* [Given information]:
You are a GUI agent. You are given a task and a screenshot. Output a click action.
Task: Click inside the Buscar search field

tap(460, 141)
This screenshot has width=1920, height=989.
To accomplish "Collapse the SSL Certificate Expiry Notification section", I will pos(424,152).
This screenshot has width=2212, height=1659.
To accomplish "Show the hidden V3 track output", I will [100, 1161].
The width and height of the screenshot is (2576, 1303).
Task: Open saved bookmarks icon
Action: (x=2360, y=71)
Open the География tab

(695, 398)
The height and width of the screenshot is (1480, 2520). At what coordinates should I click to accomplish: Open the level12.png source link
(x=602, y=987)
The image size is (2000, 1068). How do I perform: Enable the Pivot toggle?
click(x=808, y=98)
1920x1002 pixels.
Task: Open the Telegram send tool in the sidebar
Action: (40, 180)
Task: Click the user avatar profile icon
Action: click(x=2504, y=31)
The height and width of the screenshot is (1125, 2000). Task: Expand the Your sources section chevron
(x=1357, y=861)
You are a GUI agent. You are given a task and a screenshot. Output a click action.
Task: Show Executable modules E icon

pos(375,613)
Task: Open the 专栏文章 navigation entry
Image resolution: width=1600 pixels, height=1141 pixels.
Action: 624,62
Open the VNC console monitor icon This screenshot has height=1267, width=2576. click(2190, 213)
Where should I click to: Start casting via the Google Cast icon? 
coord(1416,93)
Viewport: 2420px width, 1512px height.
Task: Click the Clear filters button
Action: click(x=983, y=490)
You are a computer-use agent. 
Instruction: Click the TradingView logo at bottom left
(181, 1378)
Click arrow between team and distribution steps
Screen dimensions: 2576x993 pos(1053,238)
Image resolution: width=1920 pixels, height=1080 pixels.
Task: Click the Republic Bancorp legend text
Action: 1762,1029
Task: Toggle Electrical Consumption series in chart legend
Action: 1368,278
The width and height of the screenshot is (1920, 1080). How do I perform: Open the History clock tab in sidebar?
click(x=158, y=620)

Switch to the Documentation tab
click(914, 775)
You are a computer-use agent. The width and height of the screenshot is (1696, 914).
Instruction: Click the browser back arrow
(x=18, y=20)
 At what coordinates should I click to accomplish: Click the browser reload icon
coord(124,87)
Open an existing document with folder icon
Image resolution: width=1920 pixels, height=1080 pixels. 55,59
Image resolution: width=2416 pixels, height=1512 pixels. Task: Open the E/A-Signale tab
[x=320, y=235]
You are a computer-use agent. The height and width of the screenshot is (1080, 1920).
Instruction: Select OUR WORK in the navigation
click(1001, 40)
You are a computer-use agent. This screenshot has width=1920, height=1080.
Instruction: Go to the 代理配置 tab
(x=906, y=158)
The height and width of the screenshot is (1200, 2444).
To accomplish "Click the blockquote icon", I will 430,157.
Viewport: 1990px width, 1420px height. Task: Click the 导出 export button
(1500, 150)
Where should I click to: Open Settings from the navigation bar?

* [What this task involves]: I'd like the lines above from the one with "Instruction: Click the browser back arrow" up to and including the one with "You are a computer-use agent. The height" copied exactly, with no other lines.

* [Exercise answer]:
Instruction: Click the browser back arrow
(x=18, y=20)
 At what coordinates should I click to accomplish: Click the browser reload icon
coord(124,87)
Open an existing document with folder icon
Image resolution: width=1920 pixels, height=1080 pixels. 55,59
Image resolution: width=2416 pixels, height=1512 pixels. Task: Open the E/A-Signale tab
[x=320, y=235]
You are a computer-use agent. The height and width of the screenshot is (1080, 1920).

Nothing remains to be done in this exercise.